LA TIERRA SE MUEVE, PARTE 1. PANGEA




Albert Einstein, en una de sus últimas intervenciones profesionales antes de morir en 1955, escribió un prologo breve pero elogioso al libro del geólogo CHARLES HAPGOOD, titulado “La cambiante corteza de la tierra”. Este libro era un ataque firme a la idea de que los continentes se estaban moviendo, con un tono burlesco y cómico, comentando como algunas almas crédulas habían apreciado una aparente correspondencia de forma entre algunos continentes…

La teoría a la que aludía Hapgood había sido postulada por primera vez en 1908 por un geólogo aficionado yanqui llamado FRANK BURSLEY TAYLOR, procedente de una familia con posibles, y libre de limitaciones académicas, porque lo que podía emprender vías de investigación bastante heterodoxas. Se sorprendió ante la similitud de formas entre los litorales opuestos de África y Suramérica, y dedujo que los continentes habían estado en movimiento en otros tiempos.

Propuso, de una forma casi clarividente, que el choque de los continentes podría haber hecho surgir las cadenas montañosas del globo, aunque sin aportar pruebas, lo que hizo que se desechase totalmente la teoría.

La historia de la ciencia está llena de listos y de listillos. A este último grupo pertenece un teórico alemán llamado ALFRED WEGENER, que, literalmente, se apropio de la idea de Taylor. Era un meteorólogo que investigo muchas plantas y fósiles que no encajaban en el modelo oficial de la historia de la tierra: aparecían insistentemente en orillas opuestas de océanos que eran demasiado grandes para ser cruzados a nado, o para que las semillas fuesen volando con el viento.

Así Wegener, desarrollando la idea que había robado al bueno de Taylor, propuso que en algún momento de la antigüedad los continentes habían formado una sola masa terrestre, que denomino Pangea, donde flora y fauna existieron, antes de dispersarse y acabar llegando a los emplazamientos actuales. Cuando publico el libro no tuvo mucha aceptación por culpa de la Primera Guerra Mundial, pero luego, en 1920 comenzó a ser tema de debate en la comunidad científica.

En aquella época todo el mundo aceptaba que los continentes se movían… pero solo hacia arriba y hacia abajo, no hacia los lados. El proceso del movimiento vertical, conocido como Isostasia, fue artículo de fe en geología durante generaciones, aunque nadie podía explicar cómo y porque se producía.

**MATERIAL**
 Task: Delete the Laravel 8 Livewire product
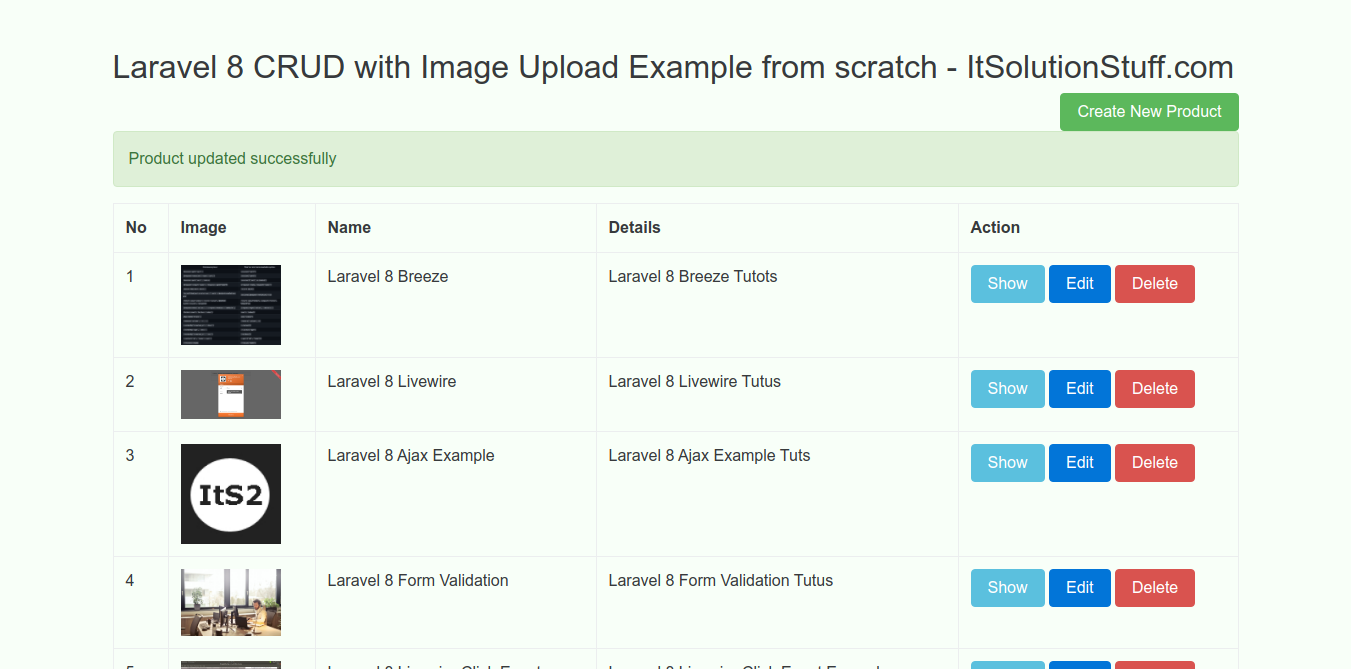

**TAREAS DEL EJERCICIO**
1. Nombra a todas las personas que aparecen con nombre y apellido en el texto sobre Pangea.
2. Reproduce palabra por palabra el fragmento del texto sobre Pangea que va desde "La teoría a" hasta "totalmente la teoría.".

**SOLUCIONES EN ORDEN**
1. Albert Einstein, Charles Hapgood, Frank Bursley Taylor y Alfred Wegener.

2.
La teoría a la que aludía Hapgood había sido postulada por primera vez en 1908 por un geólogo aficionado yanqui llamado FRANK BURSLEY TAYLOR, procedente de una familia con posibles, y libre de limitaciones académicas, porque lo que podía emprender vías de investigación bastante heterodoxas. Se sorprendió ante la similitud de formas entre los litorales opuestos de África y Suramérica, y dedujo que los continentes habían estado en movimiento en otros tiempos.

Propuso, de una forma casi clarividente, que el choque de los continentes podría haber hecho surgir las cadenas montañosas del globo, aunque sin aportar pruebas, lo que hizo que se desechase totalmente la teoría.